- [What you should do]
Quote the records below word for word, with the pictures left out of your answer.

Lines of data
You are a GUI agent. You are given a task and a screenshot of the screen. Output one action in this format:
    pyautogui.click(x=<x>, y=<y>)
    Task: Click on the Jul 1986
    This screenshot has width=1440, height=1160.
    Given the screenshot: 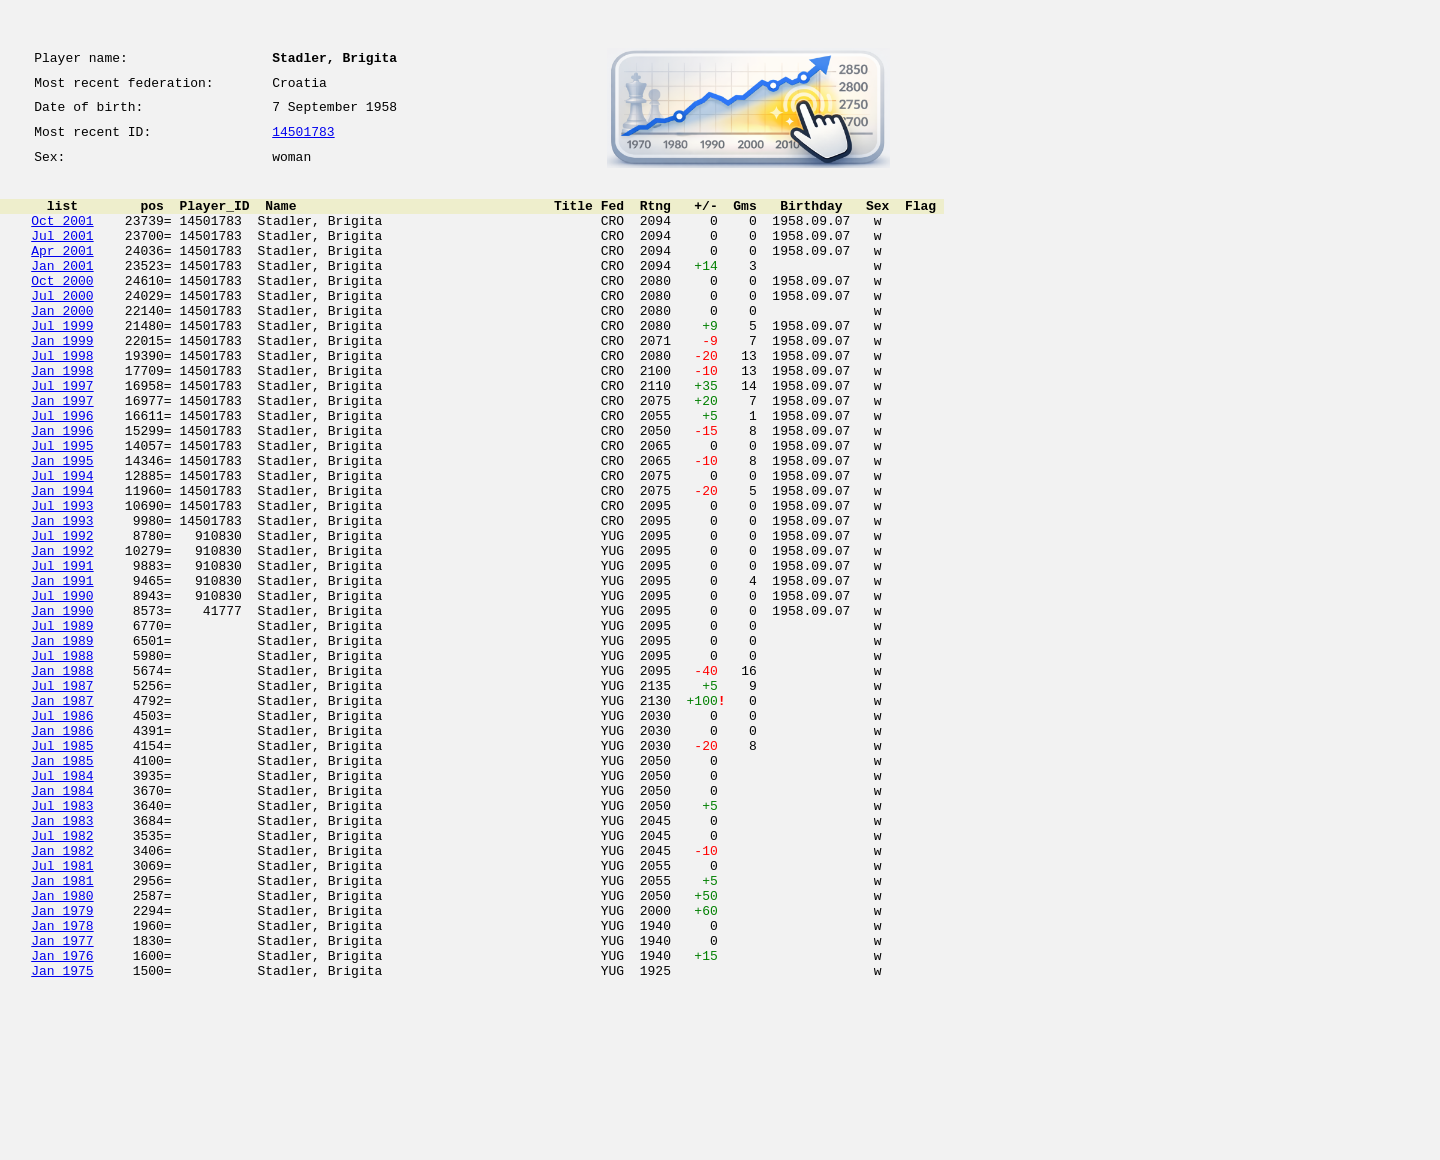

- [Finished task]
You are a GUI agent. You are given a task and a screenshot of the screen. Output one action in this format:
    pyautogui.click(x=<x>, y=<y>)
    Task: Click on the Jul 1986
    This screenshot has width=1440, height=1160.
    Given the screenshot: 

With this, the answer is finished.